▶ **Required work**: Without the pictures, copy all the entries below exactly.

▶ **Listed records**:
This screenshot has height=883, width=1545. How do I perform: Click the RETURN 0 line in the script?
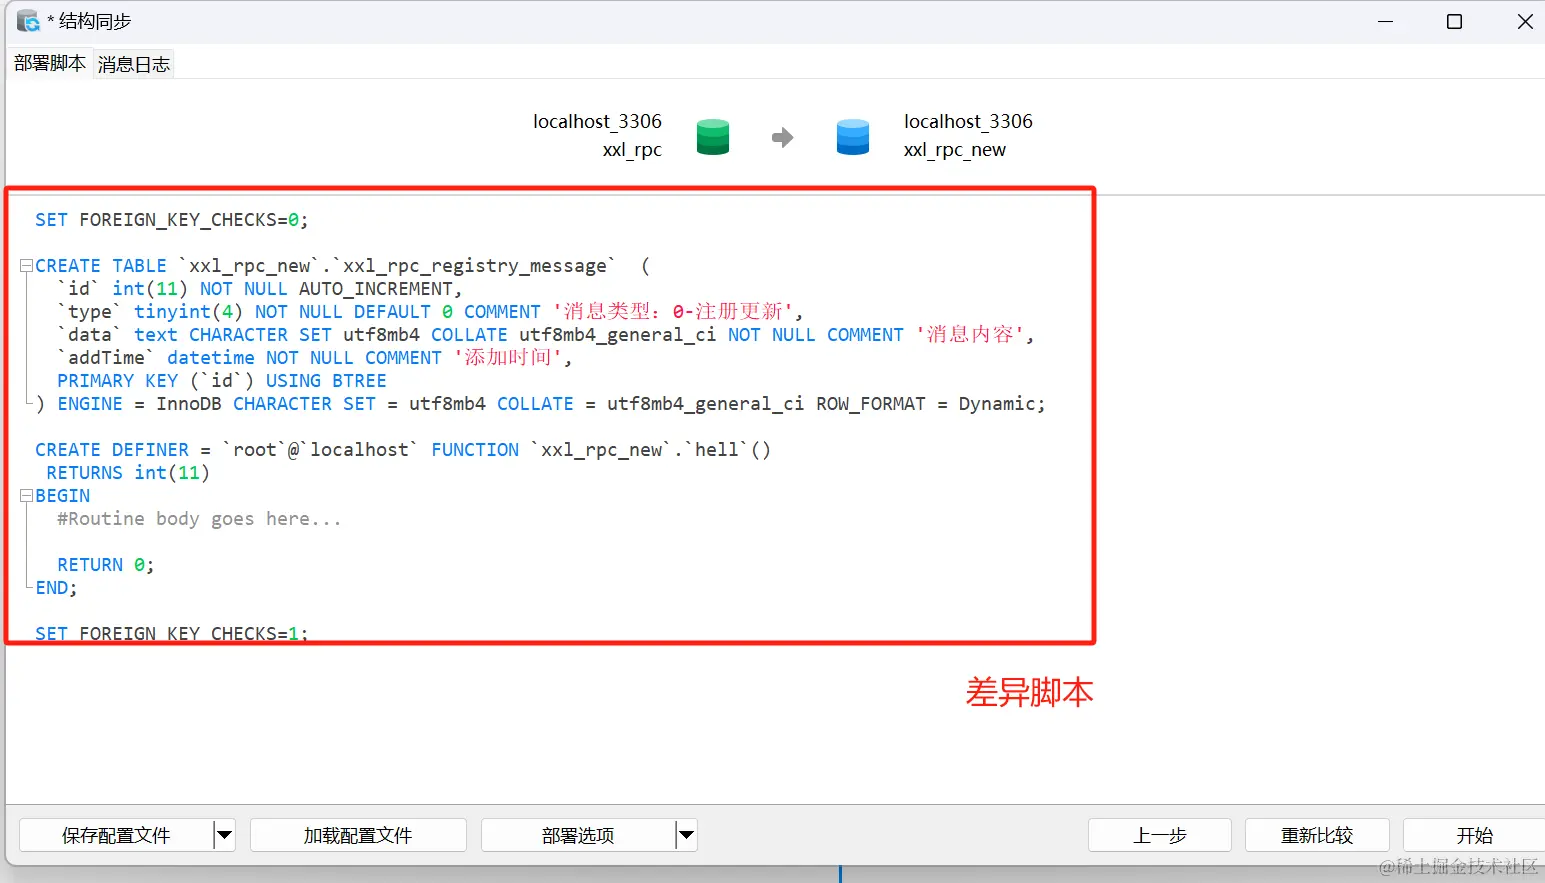point(105,565)
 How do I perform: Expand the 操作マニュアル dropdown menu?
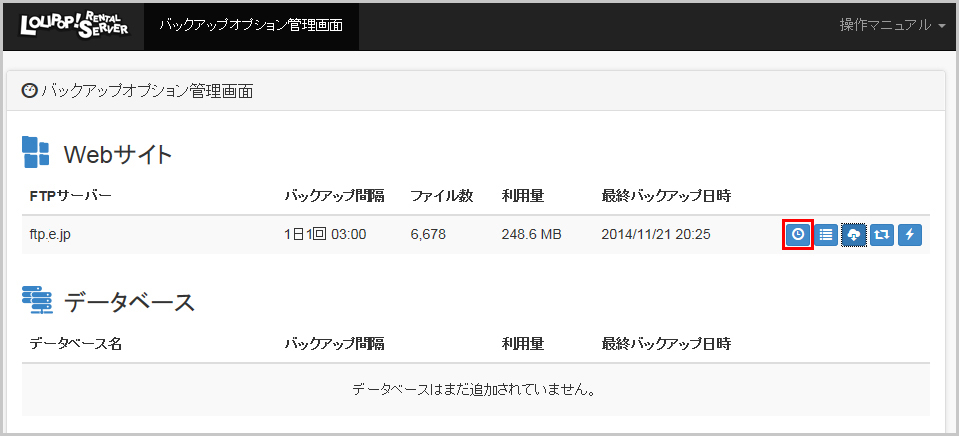[892, 25]
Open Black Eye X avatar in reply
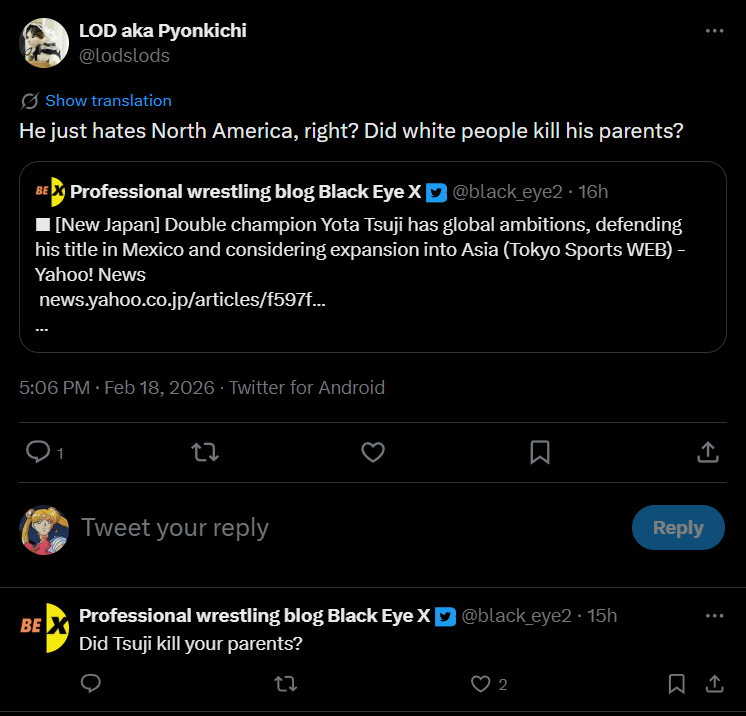The height and width of the screenshot is (716, 746). [x=44, y=627]
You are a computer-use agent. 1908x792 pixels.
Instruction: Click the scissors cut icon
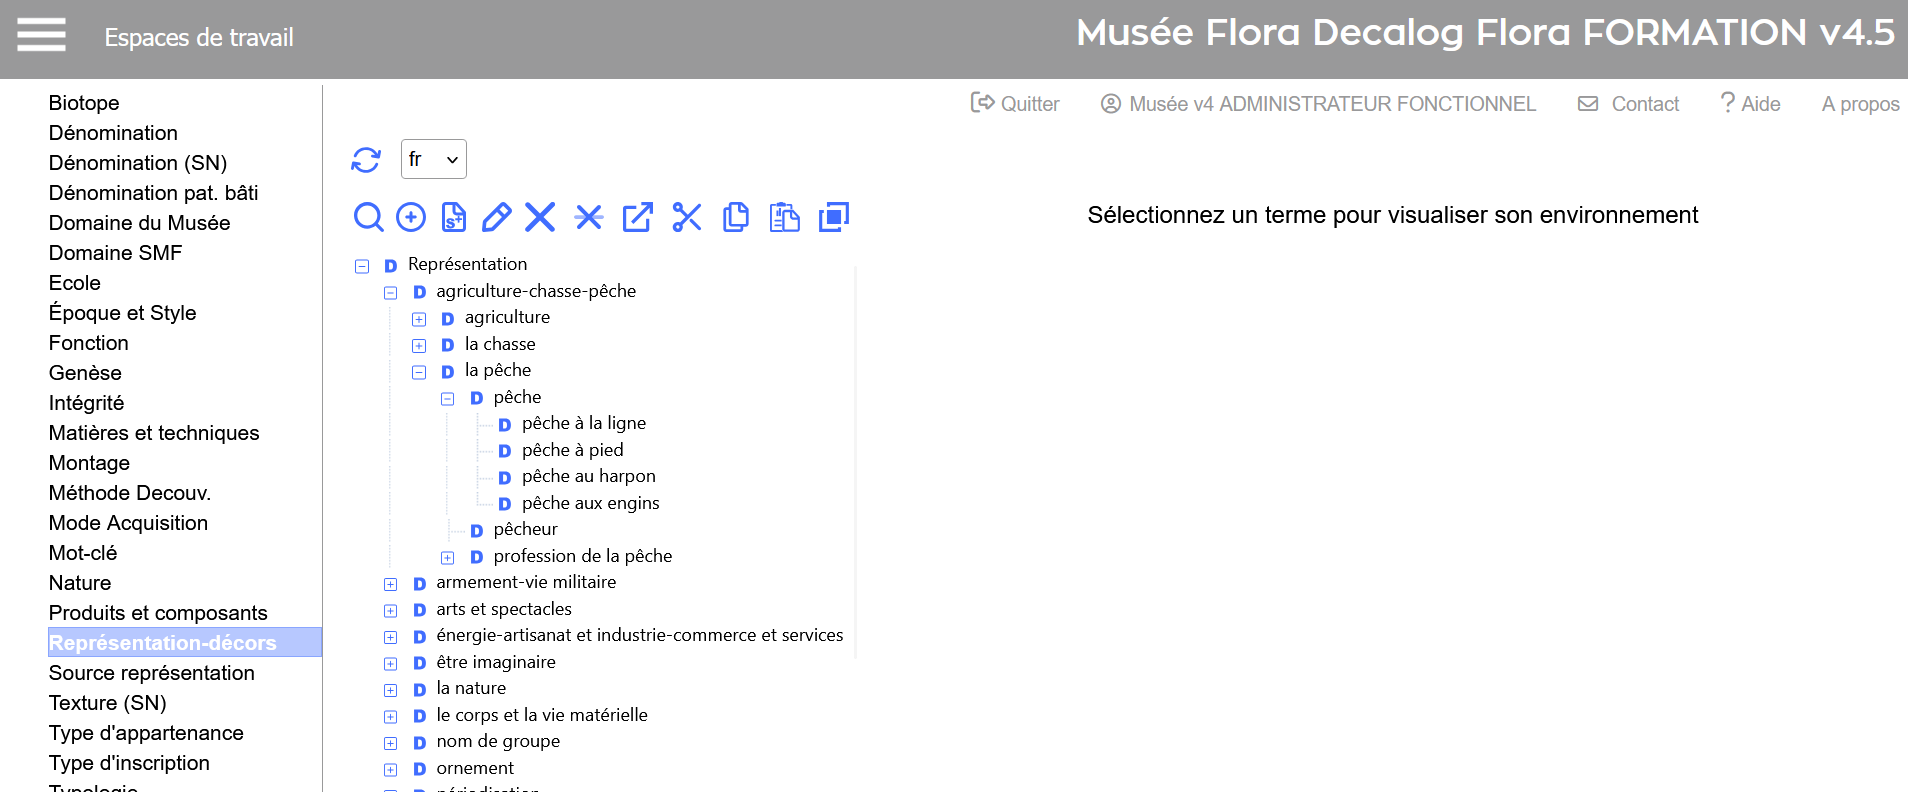[687, 217]
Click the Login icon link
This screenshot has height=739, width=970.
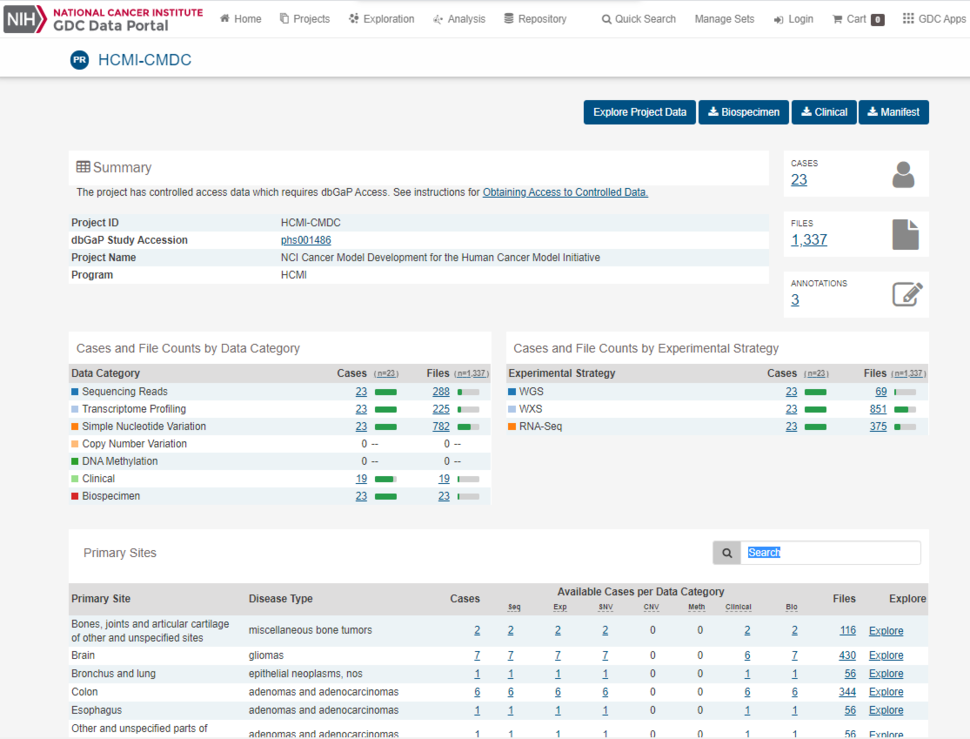[x=778, y=19]

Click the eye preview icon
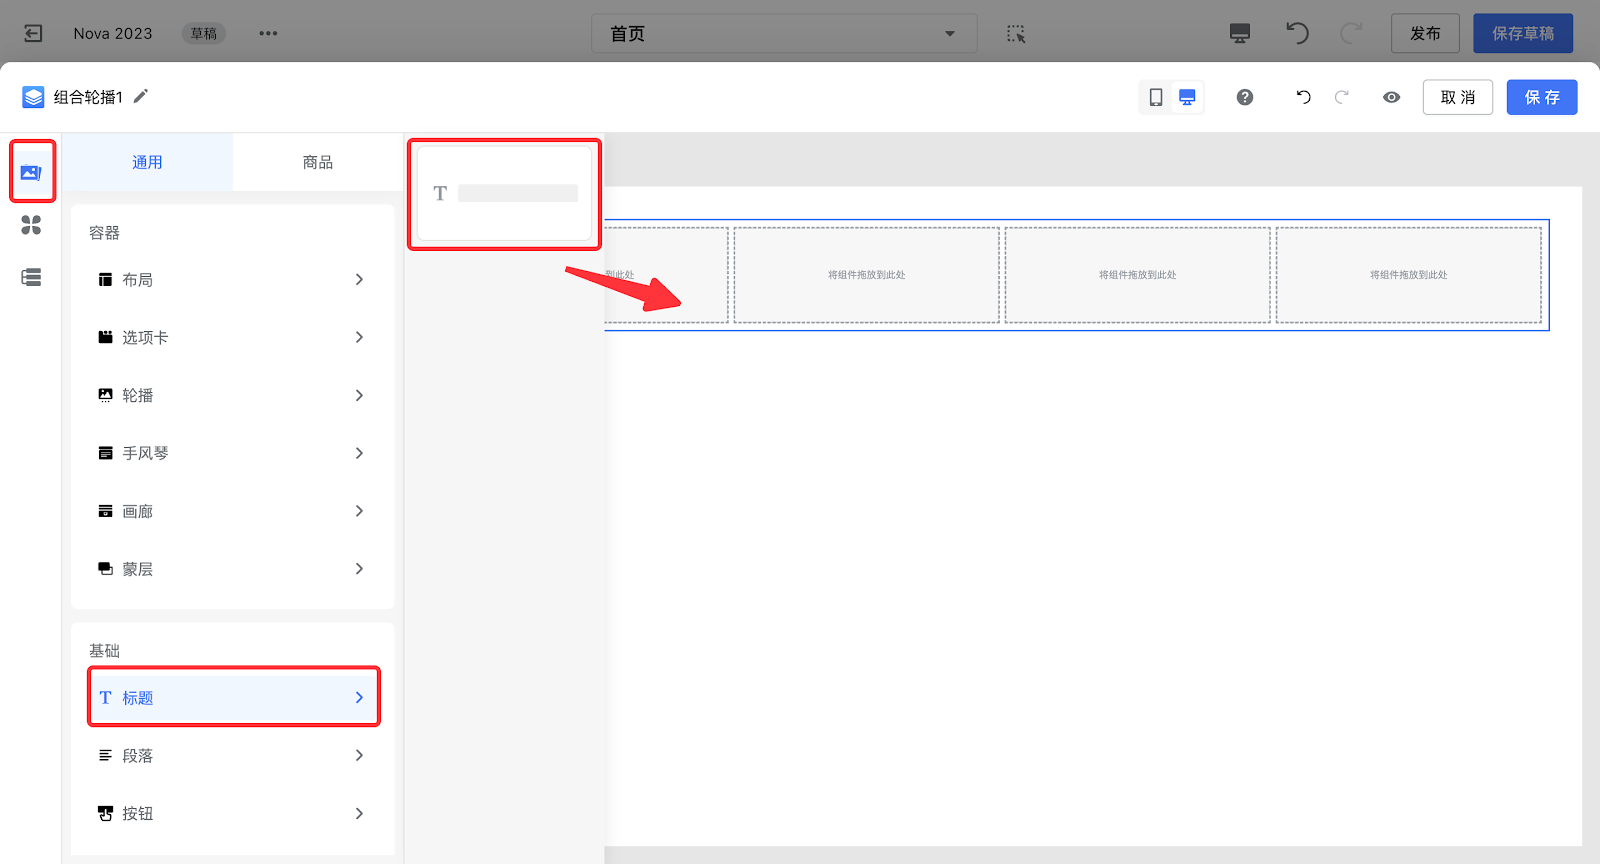point(1391,97)
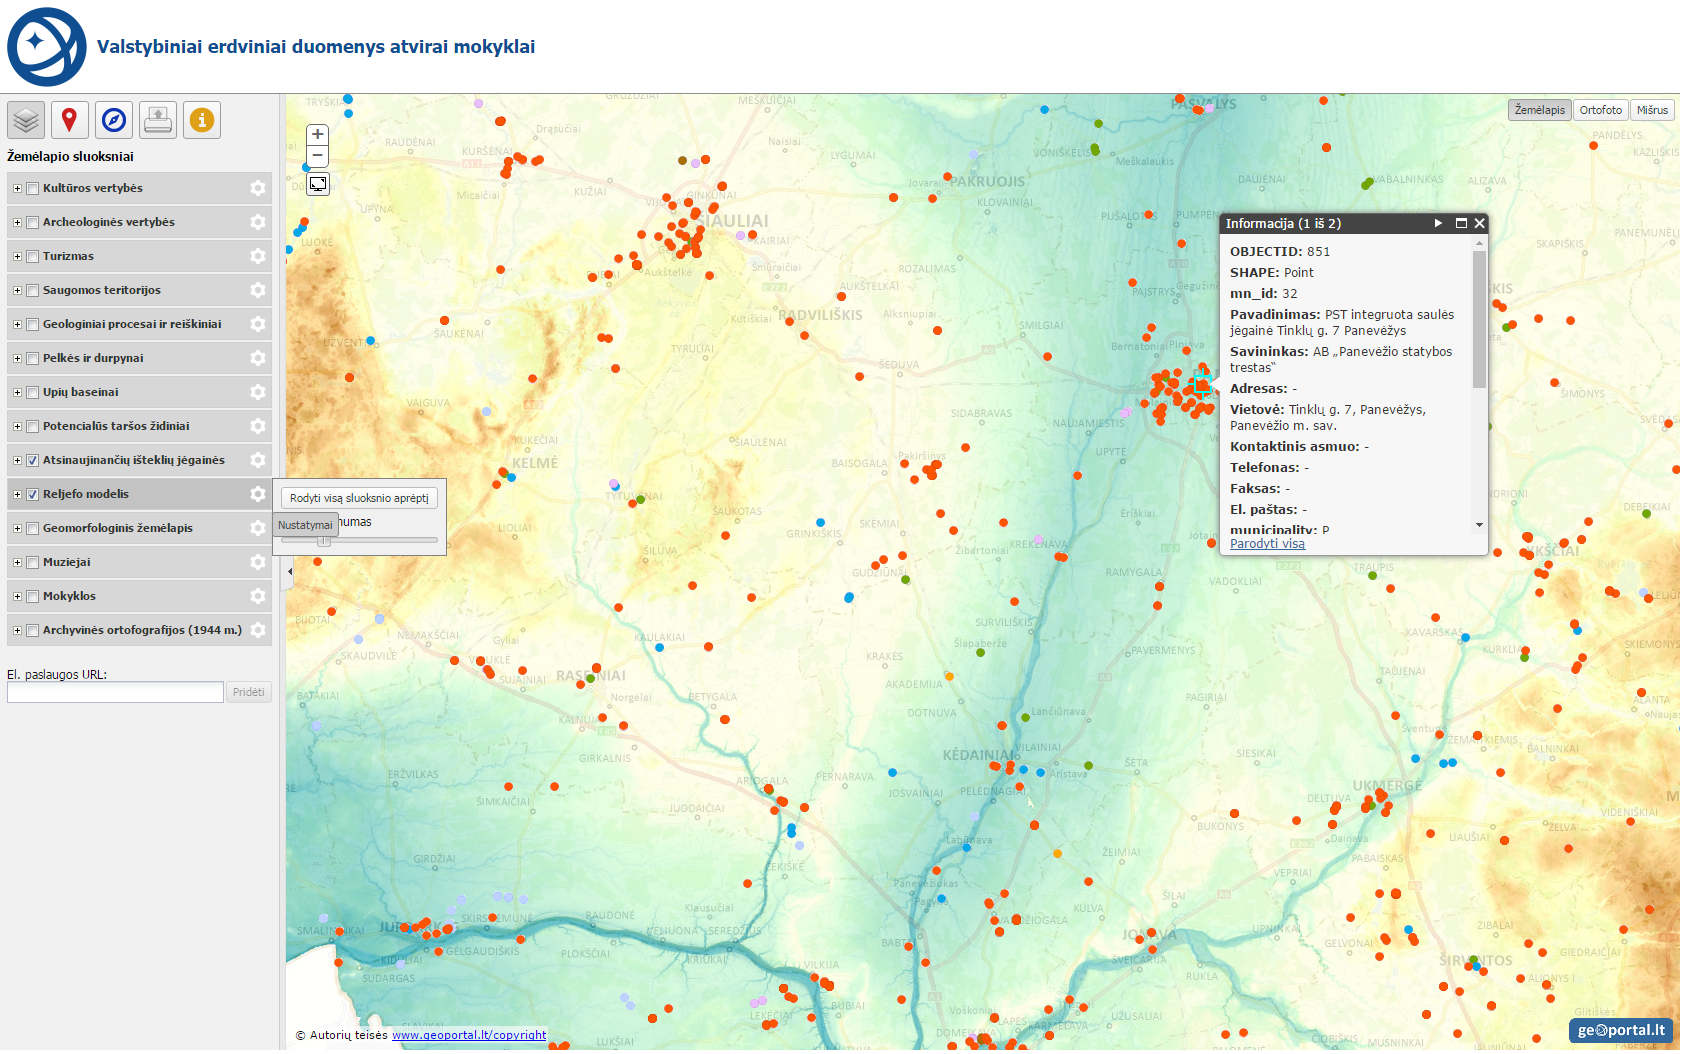Uncheck the Reljefo modelis layer
Viewport: 1683px width, 1054px height.
click(x=33, y=494)
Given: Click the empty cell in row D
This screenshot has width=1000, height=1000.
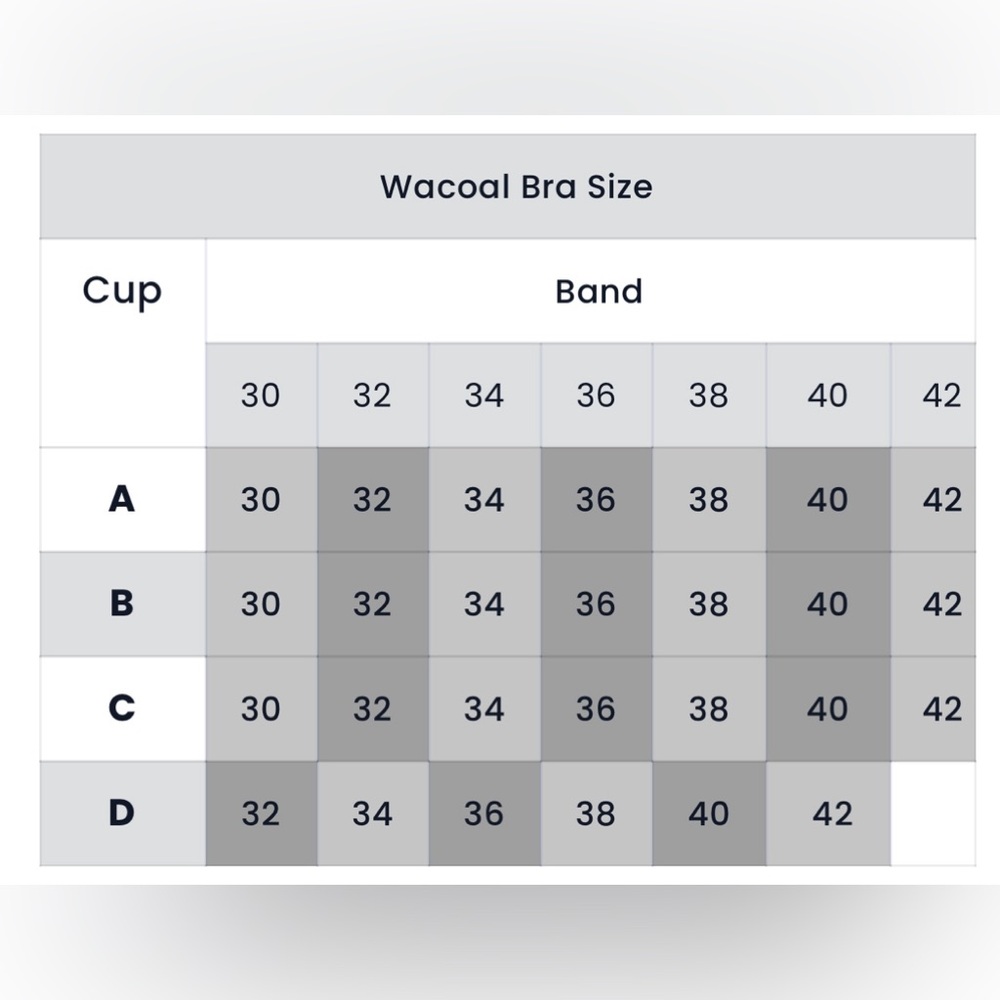Looking at the screenshot, I should coord(934,813).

▶ **Completed exercise**:
This screenshot has height=883, width=1545. How do I perform: Click the RETURN 0 line in the script?
point(105,565)
 How do I perform: Expand the 操作マニュアル dropdown menu?
[892, 25]
Open Black Eye X avatar in reply
The height and width of the screenshot is (716, 746). [x=44, y=627]
You are a computer-use agent. 1908x792 pixels.
Instruction: Click the scissors cut icon
[687, 217]
Click the Login icon link
This screenshot has height=739, width=970.
[x=778, y=19]

Click the eye preview icon
point(1391,97)
Uncheck the Reljefo modelis layer
Viewport: 1683px width, 1054px height.
click(x=33, y=494)
Given: Click the empty cell in row D
This screenshot has width=1000, height=1000.
Looking at the screenshot, I should coord(934,813).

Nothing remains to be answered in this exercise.